A psicóloga concluiu que as constantes discussões sobre a temática incluem dimensões éticas, religiosas, psicossociais, jurídicas, entre outras. Nos diálogos com as participantes, três temáticas se destacaram em relação ao aborto: a influência da religião, a relação com os serviços de saúde e a ausência de uma educação sexual efetiva. “Constatamos que as adolescentes, de modo geral, repudiam o aborto. As duas que abortaram, o fizeram em virtude de suas limitações - econômica, social, psicológica, educacional - e influenciadas pela família ou pelo namorado - ou seja, o aborto funciona também como um dispositivo de controle sobre os corpos das mulheres”, avalia.

Mesmo com uma clara divisão entre jovens favoráveis e contra a prática do aborto, o estudo revelou uma sobreposição de princípios cristãos. O termo “pecado” foi o mais mencionado pelo grupo, com a maioria das adolescentes atribuindo a responsabilidade total à mulher, desconsiderando segundo Larissa, por exemplo, os múltiplos fatores que podem ter levado uma jovem a engravidar. “A pesquisa mostra que as políticas voltadas para a sexualidade não dão conta das necessidades em saúde das adolescentes, sobretudo na periferia de Belém.
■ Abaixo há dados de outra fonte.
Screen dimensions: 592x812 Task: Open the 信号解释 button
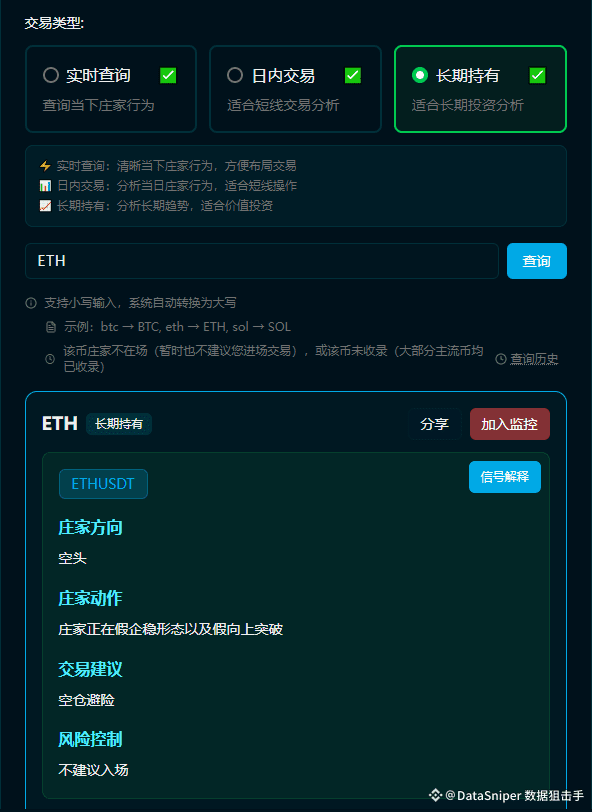(x=505, y=477)
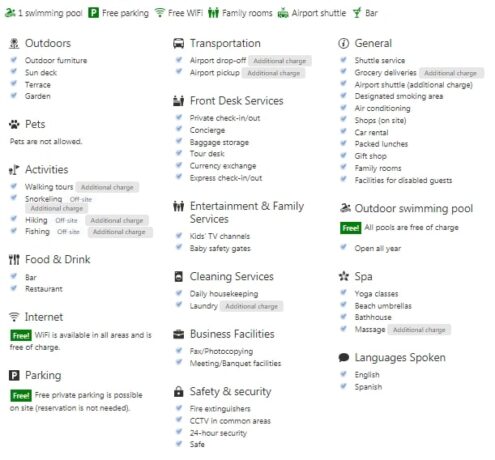Click the checkmark next to Yoga classes
The height and width of the screenshot is (460, 495).
[x=343, y=293]
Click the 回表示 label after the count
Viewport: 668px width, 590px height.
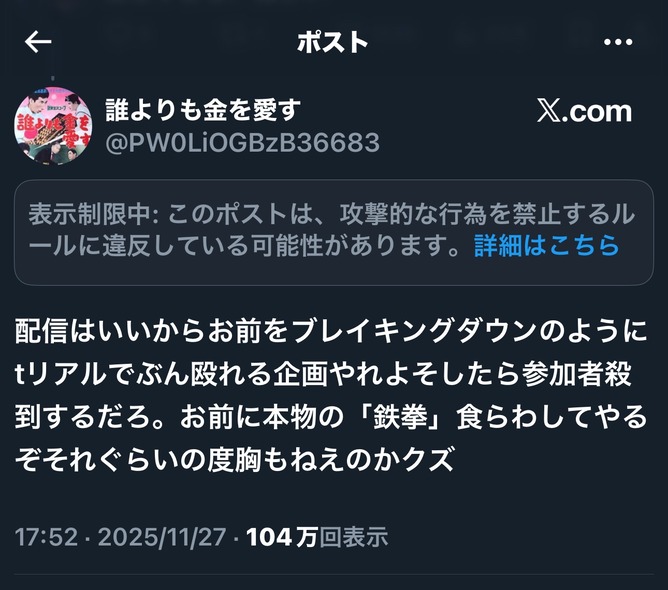click(354, 537)

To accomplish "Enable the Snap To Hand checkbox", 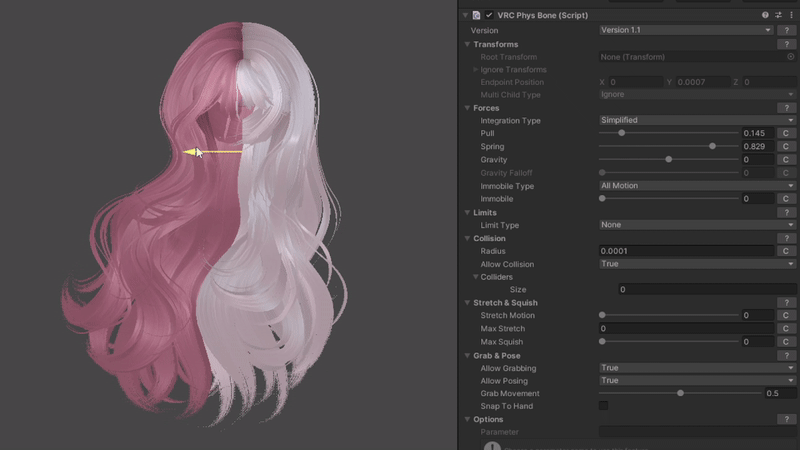I will tap(603, 406).
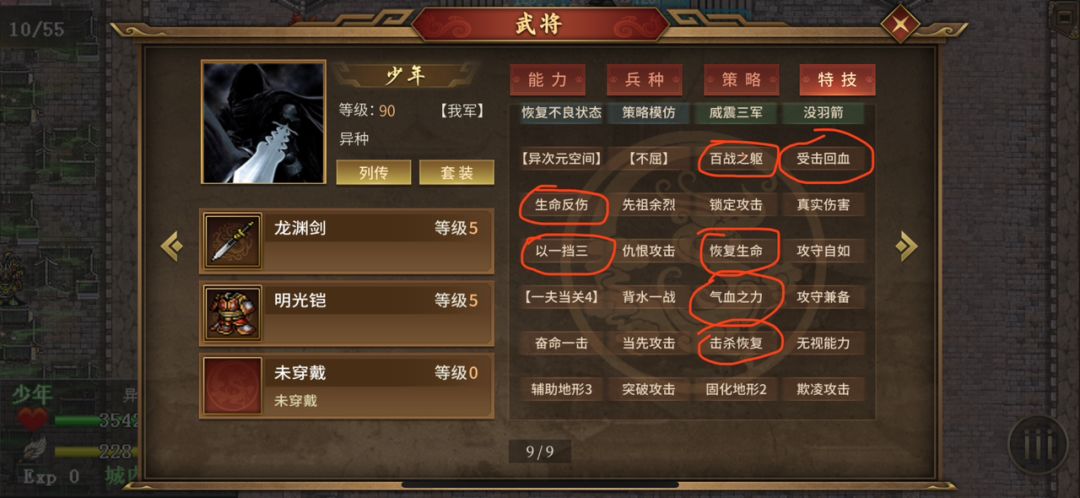Select the 特技 tab

[838, 80]
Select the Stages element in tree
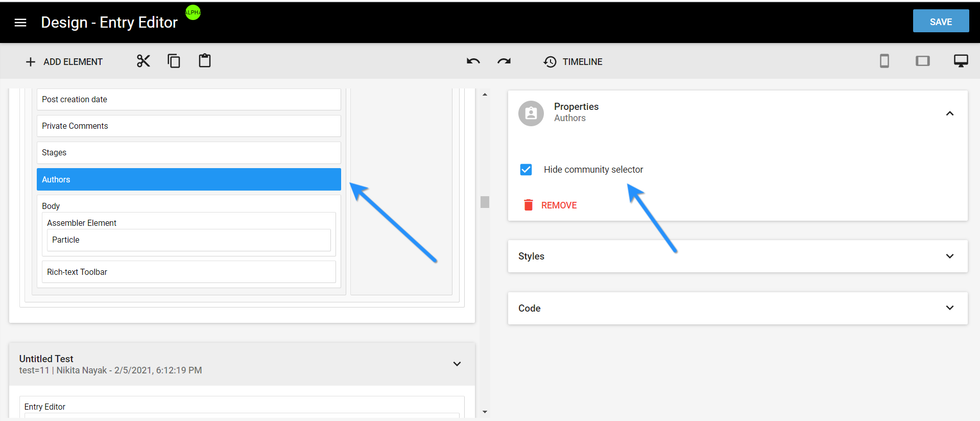The image size is (980, 421). (x=188, y=153)
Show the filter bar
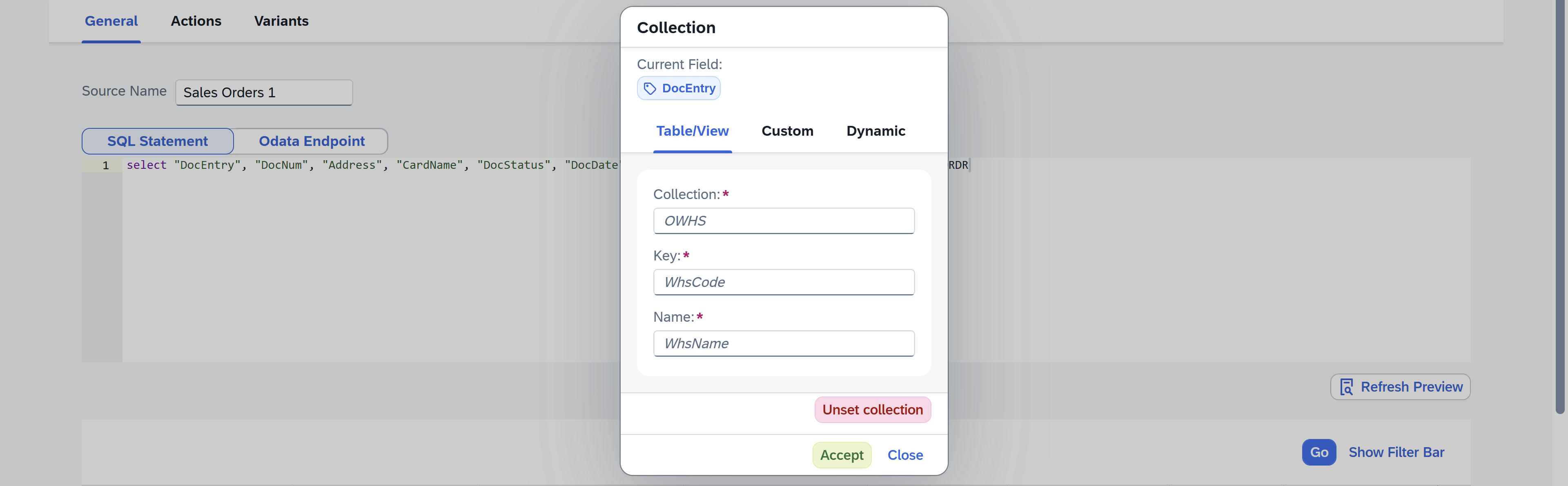 click(x=1396, y=452)
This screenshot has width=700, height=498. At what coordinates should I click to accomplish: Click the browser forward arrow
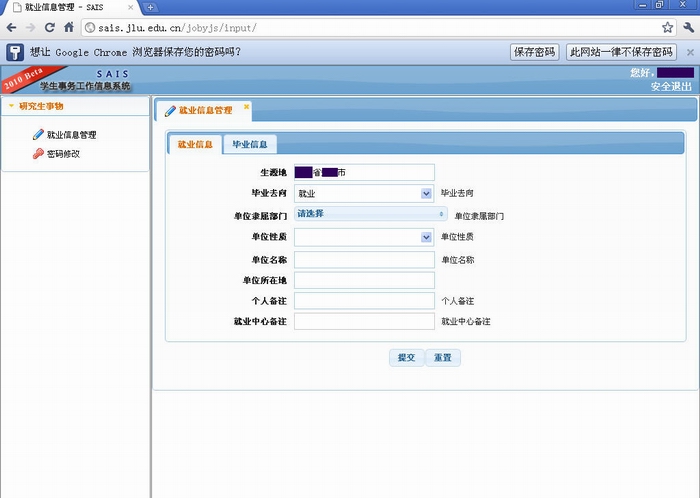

Os retrocessos políticos na saúde pública vivenciados no Brasil, assim como a defesa exacerbada da criminalização do aborto, são fatores preocupantes para a saúde física e psicológica de adolescentes, o que demanda novos e continuados esforços coletivos para a transformação desse cenário social”, avalia Larissa Pereira.

Saiba mais

Segundo a Organização Mundial da Saúde, define-se aborto como um procedimento que implica o término de uma gestação. Ele pode ser espontâneo, quando a interrupção ocorre sem nenhuma intervenção externa, ou provocado, quando a interrupção da gravidez é causada por uma intervenção externa e intencional. No Brasil, o aborto é permitido por lei apenas em três casos:

  • Se a gravidez é decorrente de estupro;
  • Se a gravidez representar risco de morte à mulher;
  • Se for caso de anencefalia fetal, ou seja, quando não há desenvolvimento cerebral do feto.

Fonte: OMS, Código Penal, Supremo Tribunal Federal.